Moreover, not all performance work is created equal. At ALDO, we ran out of quick wins when it came to page load performance. Their app is already code-split (although not architected to be code-split), our product images are responsive and lazy-loaded. Our components are loaded lazily.
There are still a couple of things we could work on, like splitting the CSS, splitting the sagas and reducers, using webp, responsive videos. But most of them are not quick wins, and they would need a good amount of effort. Moreover, they would bring at the most 9.3% in incremental revenue.
On the flip side, back in October, rendering performance was something we had never focused on. Nobody was really talking about it, so there must be nothing there. It was only after we started measuring that we saw the potential.
And this is what I want you to get out of this essay. Google is probably right in saying that first paint, time to interactive correlates well with conversion on most websites.
But maybe you’re not most websites. Maybe you’re running a SPA, maybe there’s stuff that could bring back more bang for your buck. The only way to tell is to measure. And the most beautiful thing is that, since performance is a spectrum, you can do that before making performance improvements!
And, you know what? Maybe your company is like most websites! Maybe Google’s advice applies perfectly to your company, and that’s OK! That’s actually awesome because that’s what most tools, checklists, and companies out there are helping you measure and improve. Good for you :)
“Kind of” because we actually did not observe a correlation between Google’s Time to Interactive metric and revenue. In fact, most of the time slow meant better conversions for that metric!

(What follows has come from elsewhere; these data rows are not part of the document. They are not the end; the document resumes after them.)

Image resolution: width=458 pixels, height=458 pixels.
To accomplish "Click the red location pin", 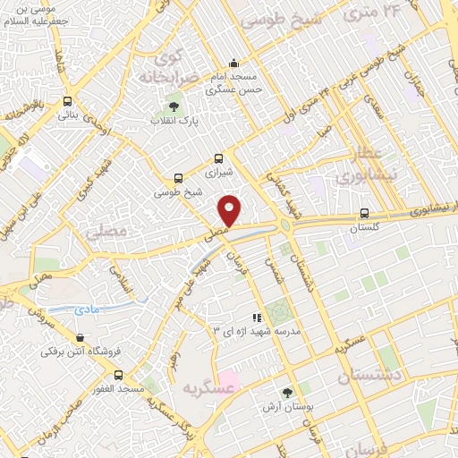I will click(230, 210).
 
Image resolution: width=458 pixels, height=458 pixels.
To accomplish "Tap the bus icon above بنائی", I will click(68, 101).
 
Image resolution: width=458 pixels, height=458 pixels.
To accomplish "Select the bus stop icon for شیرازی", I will click(219, 157).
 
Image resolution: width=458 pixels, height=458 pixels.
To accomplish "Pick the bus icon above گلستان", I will click(363, 214).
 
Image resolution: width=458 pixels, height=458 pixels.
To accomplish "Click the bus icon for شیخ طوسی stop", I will click(178, 178).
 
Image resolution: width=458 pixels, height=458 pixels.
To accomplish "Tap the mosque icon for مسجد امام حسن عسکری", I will click(233, 63).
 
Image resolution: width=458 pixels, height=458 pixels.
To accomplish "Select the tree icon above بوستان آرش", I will click(287, 392).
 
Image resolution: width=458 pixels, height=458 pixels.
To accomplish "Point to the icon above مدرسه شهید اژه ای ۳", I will click(257, 317).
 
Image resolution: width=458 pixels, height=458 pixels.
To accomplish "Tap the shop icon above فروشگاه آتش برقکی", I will click(81, 338).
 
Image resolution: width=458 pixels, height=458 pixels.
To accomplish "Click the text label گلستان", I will click(364, 228).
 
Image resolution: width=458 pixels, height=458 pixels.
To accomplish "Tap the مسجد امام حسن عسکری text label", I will click(234, 83).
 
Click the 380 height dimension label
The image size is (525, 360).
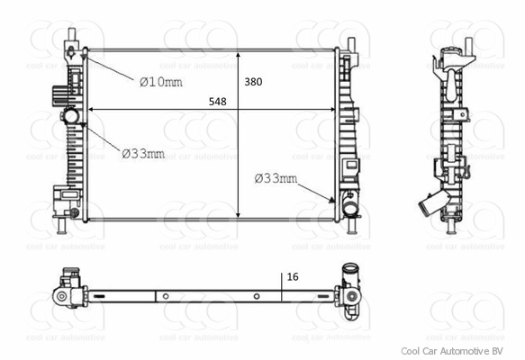[253, 82]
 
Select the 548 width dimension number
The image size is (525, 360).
[216, 102]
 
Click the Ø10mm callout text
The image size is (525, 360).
[160, 82]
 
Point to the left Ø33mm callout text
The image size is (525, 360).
[143, 154]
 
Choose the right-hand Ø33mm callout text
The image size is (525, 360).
[275, 178]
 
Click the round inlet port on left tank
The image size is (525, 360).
[71, 117]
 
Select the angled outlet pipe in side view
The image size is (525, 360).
[434, 207]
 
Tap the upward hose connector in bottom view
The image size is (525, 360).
[348, 270]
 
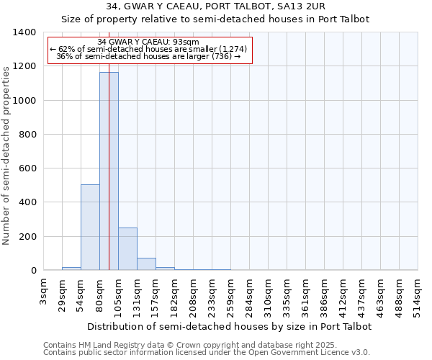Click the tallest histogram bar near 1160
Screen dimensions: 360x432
(109, 171)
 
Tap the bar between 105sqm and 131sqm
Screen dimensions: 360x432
(127, 249)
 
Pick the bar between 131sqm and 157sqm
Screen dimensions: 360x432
(146, 264)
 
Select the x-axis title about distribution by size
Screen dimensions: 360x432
(229, 326)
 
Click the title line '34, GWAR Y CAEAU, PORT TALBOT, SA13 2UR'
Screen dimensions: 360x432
(215, 6)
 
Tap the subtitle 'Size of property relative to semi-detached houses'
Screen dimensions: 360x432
(215, 19)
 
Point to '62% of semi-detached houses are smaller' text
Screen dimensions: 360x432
(148, 49)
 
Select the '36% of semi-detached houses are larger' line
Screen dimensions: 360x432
(148, 56)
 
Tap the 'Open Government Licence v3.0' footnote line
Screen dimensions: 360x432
(206, 353)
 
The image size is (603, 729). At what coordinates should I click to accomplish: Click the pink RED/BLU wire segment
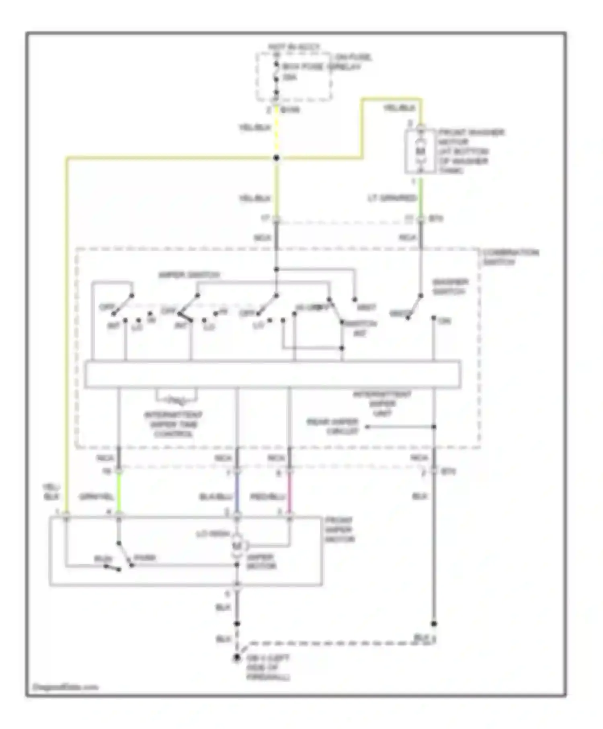(289, 494)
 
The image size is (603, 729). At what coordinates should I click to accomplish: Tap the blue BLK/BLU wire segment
(237, 494)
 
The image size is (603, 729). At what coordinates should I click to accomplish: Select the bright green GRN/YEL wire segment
(119, 494)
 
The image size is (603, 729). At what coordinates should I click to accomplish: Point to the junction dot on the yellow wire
(276, 158)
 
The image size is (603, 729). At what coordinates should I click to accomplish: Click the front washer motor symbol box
(420, 152)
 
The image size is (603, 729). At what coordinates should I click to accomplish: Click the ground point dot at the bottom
(237, 658)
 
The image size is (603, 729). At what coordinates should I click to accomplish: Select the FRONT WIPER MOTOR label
(340, 530)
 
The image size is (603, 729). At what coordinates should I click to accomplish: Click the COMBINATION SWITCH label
(510, 257)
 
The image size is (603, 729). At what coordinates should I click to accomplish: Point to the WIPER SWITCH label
(189, 275)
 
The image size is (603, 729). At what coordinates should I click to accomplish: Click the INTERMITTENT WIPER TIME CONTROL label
(173, 424)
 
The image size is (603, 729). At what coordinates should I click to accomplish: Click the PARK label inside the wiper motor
(144, 558)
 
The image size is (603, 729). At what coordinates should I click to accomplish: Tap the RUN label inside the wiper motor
(100, 559)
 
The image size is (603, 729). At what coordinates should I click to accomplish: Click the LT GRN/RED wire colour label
(392, 198)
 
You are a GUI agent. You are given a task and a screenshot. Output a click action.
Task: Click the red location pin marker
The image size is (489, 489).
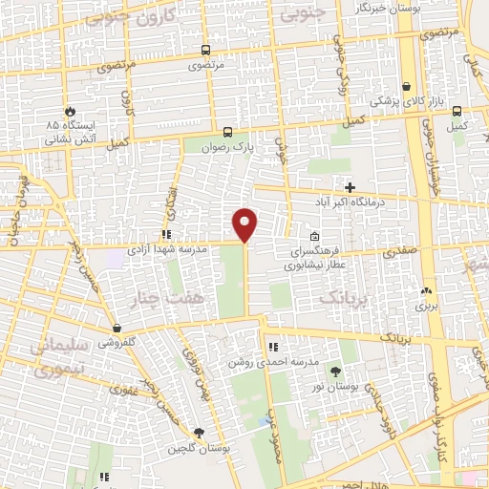pos(245,223)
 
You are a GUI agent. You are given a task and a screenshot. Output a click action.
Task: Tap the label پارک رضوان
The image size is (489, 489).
pos(227,149)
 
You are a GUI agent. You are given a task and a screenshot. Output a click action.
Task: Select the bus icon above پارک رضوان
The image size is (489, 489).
pos(227,133)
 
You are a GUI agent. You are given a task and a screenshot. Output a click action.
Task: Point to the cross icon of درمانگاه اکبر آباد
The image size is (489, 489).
pos(350,187)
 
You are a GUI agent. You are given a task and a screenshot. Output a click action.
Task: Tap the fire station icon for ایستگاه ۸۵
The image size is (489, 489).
pos(69,110)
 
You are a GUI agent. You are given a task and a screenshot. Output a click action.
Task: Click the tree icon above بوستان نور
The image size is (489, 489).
pos(335,371)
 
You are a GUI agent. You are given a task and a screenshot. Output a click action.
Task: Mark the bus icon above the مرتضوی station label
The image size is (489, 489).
pos(205,51)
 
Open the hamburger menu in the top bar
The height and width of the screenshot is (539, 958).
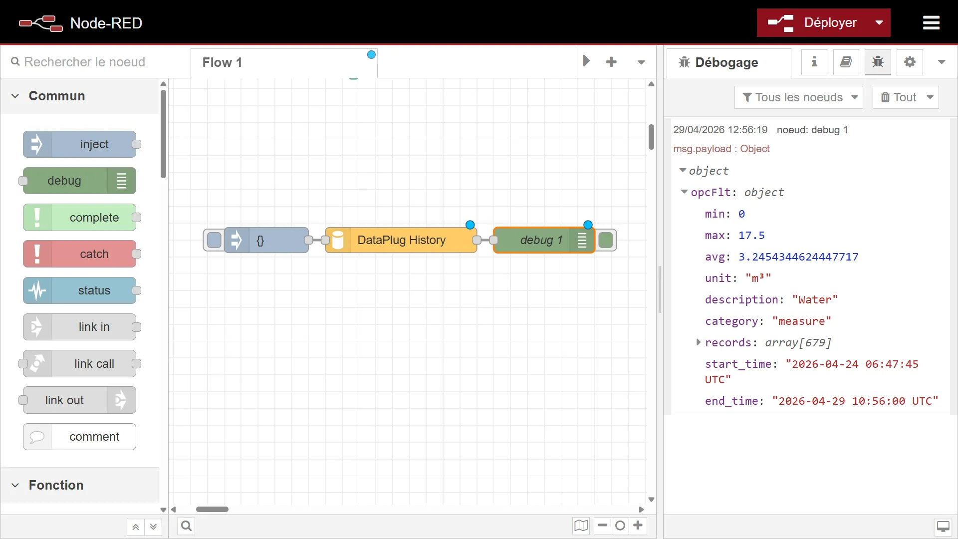click(931, 22)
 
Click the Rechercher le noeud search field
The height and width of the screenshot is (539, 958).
click(85, 62)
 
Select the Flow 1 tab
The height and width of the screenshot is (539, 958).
click(222, 62)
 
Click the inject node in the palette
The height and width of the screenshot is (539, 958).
click(80, 144)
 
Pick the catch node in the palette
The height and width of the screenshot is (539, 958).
click(80, 254)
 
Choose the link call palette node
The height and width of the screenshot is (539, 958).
click(80, 364)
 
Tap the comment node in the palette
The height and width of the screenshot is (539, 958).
click(80, 437)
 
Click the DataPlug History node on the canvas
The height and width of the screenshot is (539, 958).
click(401, 240)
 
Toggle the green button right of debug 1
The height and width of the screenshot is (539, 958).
click(606, 240)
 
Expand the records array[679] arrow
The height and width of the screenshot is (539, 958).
click(699, 342)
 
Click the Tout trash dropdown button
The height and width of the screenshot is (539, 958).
click(906, 97)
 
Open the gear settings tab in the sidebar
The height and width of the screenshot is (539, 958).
click(910, 62)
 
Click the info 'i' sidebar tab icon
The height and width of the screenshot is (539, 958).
click(814, 62)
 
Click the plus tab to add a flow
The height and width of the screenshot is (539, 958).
click(611, 62)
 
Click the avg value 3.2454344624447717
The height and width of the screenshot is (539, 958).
click(798, 257)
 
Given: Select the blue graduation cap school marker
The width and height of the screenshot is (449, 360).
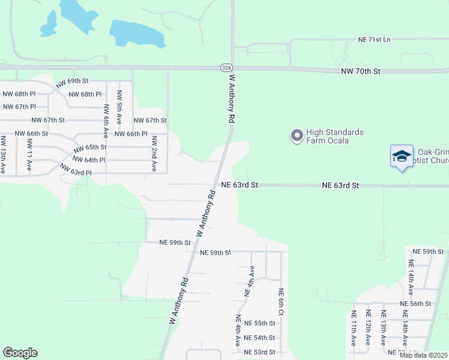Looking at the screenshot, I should [401, 157].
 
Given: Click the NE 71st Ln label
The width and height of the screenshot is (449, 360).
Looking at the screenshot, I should [374, 40].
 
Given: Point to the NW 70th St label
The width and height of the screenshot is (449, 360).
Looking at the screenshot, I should [360, 71].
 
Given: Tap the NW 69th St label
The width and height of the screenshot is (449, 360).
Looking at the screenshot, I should [73, 82].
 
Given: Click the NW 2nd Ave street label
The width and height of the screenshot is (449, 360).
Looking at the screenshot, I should [154, 154].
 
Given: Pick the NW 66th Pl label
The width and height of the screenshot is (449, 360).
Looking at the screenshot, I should [131, 134].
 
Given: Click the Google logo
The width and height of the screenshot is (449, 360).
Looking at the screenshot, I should [20, 353].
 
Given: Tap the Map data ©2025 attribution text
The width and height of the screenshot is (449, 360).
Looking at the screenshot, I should [423, 355].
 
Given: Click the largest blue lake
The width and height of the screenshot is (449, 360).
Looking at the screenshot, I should [137, 34].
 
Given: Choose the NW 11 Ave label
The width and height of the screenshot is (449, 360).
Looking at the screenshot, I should [29, 155].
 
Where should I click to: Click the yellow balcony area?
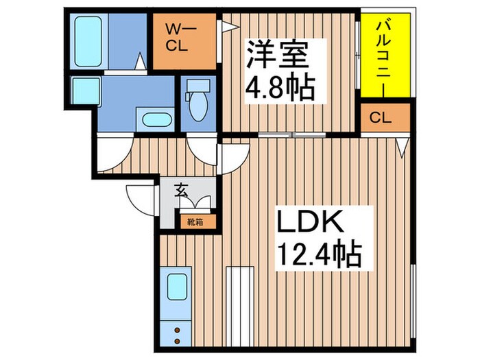tap(385, 56)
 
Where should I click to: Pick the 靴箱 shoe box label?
tap(195, 221)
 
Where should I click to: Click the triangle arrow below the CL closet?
tap(403, 146)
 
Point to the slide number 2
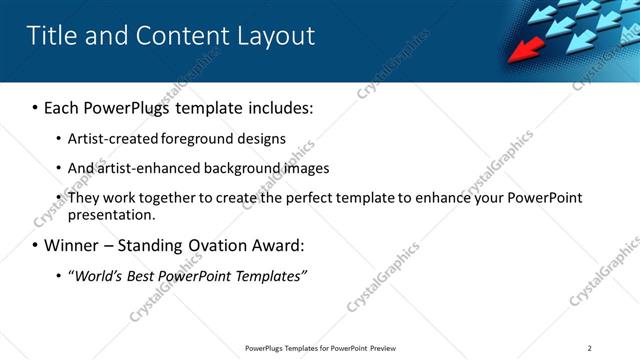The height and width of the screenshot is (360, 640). click(x=589, y=348)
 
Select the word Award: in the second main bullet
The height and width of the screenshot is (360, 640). click(x=275, y=245)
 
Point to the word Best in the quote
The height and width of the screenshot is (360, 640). click(x=146, y=275)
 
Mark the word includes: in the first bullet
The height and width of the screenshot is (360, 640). click(x=276, y=107)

Moreover, on tablet and desktop, the first paint and time to app load correlation seemed a lot weaker. (Go back)
In reality, it’s a little more continuous than that, but I like the simplicity of having 3 buckets because I find it a lot more evocative and easier to reason about. When breaking it down a bit further, I also noticed that the 50-60 FPS group brought in a lot more than the 20-50 FPS group. Perhaps I should change the definition of the groups but I like the simplicity of splitting it into thirds. (Go back)
In case you’re wondering how I’m able to guess which Apple device users use in GA, we can cross-reference `device.screenResolution` and the `device.mobileDeviceBranding` (980x1000 is iPhone X or Xr, and so on.) (Go back)
I’ve been reading on this topic while writing this essay, and thanks to Tammy Everts (@tameverts) and her book Time is Money: The Business Value of Web Performance (not an affiliate link), I gave another look at load speed vs business value. Turns out the Lighthouse buckets don’t paint the whole picture.
When we bucket users in 1-second intervals, we can see a much clearer correlation between load speed and business value:
And it seems like that’s attributed to how page speed affects the bounce rate:
Yet, the conclusion that working on rendering performance had better ROI for us remains the same. It seems unlikely to be able to bring down users who have 5-6 seconds of page load down to 1 second or less.
And that would, at best, halve their bounce rate.